Away Down South: A History of Southern Identity

© 2007 James C. Cobb
416 pages


            What does it mean to be southern, beyond a fondness for turnip greens and cornbread?  The answer is an evolving one, as the South’s distinctiveness has changed its expression throughout the United States’ history. Away Down South follows national and southern attitudes about southern-ness from settlement days to the present.  The Civil War, the South’s stand against the rest of the nation, sets the stage for most of the book, including reconstruction and the continuing problem of race relations. The work  looks at the southern mind and heart, exploring not only intellectually-steeped expressions of the South like I’ll Take my Stand and The Mind of the South, but delves deeply into southern literature, black and white.  The South as a concept remains negative throughout. Not that the South is without its virtues, but from the country’s beginnings James C. Cobb maintains that the south has been seen both by itself and the rest as a country as a place apart; first a wild frontier infested by poisonous snakes and Indians, a no-man’s-land fit only for criminals, and later as the cesspool of American culture; the hiding place of aristocracy, slavery, ignorance, and all things foul.

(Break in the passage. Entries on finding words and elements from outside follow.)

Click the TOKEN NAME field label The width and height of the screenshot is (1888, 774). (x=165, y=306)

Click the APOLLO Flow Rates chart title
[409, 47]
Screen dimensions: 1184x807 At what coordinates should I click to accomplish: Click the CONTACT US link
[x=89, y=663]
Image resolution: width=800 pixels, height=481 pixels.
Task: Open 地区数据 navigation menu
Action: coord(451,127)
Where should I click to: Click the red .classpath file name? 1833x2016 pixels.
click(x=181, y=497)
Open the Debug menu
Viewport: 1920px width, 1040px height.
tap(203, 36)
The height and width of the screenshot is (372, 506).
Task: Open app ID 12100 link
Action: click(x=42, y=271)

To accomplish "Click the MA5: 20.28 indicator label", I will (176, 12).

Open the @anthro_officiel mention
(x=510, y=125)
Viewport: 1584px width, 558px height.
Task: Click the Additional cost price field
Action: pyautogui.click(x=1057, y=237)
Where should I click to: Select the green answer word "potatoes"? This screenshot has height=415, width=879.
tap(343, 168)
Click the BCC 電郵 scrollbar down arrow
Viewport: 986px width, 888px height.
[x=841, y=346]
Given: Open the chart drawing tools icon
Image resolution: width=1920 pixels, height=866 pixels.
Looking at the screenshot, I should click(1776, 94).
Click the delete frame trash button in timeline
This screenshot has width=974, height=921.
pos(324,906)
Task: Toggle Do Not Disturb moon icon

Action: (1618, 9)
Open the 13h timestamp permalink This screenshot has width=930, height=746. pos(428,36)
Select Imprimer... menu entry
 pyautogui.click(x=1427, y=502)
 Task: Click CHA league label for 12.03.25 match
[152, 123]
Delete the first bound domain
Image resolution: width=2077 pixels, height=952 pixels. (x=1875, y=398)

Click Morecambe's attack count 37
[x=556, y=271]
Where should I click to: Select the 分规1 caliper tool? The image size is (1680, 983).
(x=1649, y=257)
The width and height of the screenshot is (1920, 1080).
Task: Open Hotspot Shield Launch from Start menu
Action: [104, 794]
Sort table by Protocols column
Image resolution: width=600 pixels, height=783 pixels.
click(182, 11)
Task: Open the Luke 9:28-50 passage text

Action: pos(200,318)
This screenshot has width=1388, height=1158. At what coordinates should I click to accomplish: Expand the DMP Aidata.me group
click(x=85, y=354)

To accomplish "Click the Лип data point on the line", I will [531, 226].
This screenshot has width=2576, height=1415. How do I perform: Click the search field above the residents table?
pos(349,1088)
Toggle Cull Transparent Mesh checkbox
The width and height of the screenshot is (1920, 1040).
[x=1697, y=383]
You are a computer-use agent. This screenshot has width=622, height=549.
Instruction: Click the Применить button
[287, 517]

Having no France across  the Channel, or a Germany across the border, the South is the “other” which the rest of the country, with progressive, industrial New England as its model, can hold itself superior.  The  south’s wild gave way to plantations and then Jim Crow, but regardless of changes the taint of ‘other’ remained.  This is a view not preached by Cobb, a man of the south himself, but the attitude haunts the imagination of the southern intellectuals and artists who later claim the story. What makes Away Down South stand out for me is the space given to black southerners, who left the fields for the  northern cities only to return in part to the southland. Despite its tragic history, its story is one they share;  the southern scene is the one fixed in their memories of home. That coming-to-terms with the past can’t help but hold a fascination for a southern student of history such as myself.